(Beginning of Stored data)
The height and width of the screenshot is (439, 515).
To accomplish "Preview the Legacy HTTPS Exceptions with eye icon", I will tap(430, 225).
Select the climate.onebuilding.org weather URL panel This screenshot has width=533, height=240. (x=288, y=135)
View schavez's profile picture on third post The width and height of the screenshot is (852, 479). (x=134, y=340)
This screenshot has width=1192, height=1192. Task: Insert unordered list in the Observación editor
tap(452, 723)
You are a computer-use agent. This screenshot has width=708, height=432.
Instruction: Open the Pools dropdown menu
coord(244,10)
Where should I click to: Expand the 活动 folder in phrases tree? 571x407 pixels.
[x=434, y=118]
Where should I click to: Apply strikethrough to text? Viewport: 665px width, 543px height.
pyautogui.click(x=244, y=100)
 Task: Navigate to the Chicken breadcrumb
(End of Stored data)
For this exercise, repeat each line of the listing exactly.

Expected answer:
The height and width of the screenshot is (439, 515).
To accomplish "Preview the Legacy HTTPS Exceptions with eye icon", I will tap(430, 225).
Select the climate.onebuilding.org weather URL panel This screenshot has width=533, height=240. (x=288, y=135)
View schavez's profile picture on third post The width and height of the screenshot is (852, 479). (x=134, y=340)
This screenshot has width=1192, height=1192. Task: Insert unordered list in the Observación editor
tap(452, 723)
You are a computer-use agent. This screenshot has width=708, height=432.
Instruction: Open the Pools dropdown menu
coord(244,10)
Where should I click to: Expand the 活动 folder in phrases tree? 571x407 pixels.
[x=434, y=118]
Where should I click to: Apply strikethrough to text? Viewport: 665px width, 543px height.
pyautogui.click(x=244, y=100)
 Task: Navigate to the Chicken breadcrumb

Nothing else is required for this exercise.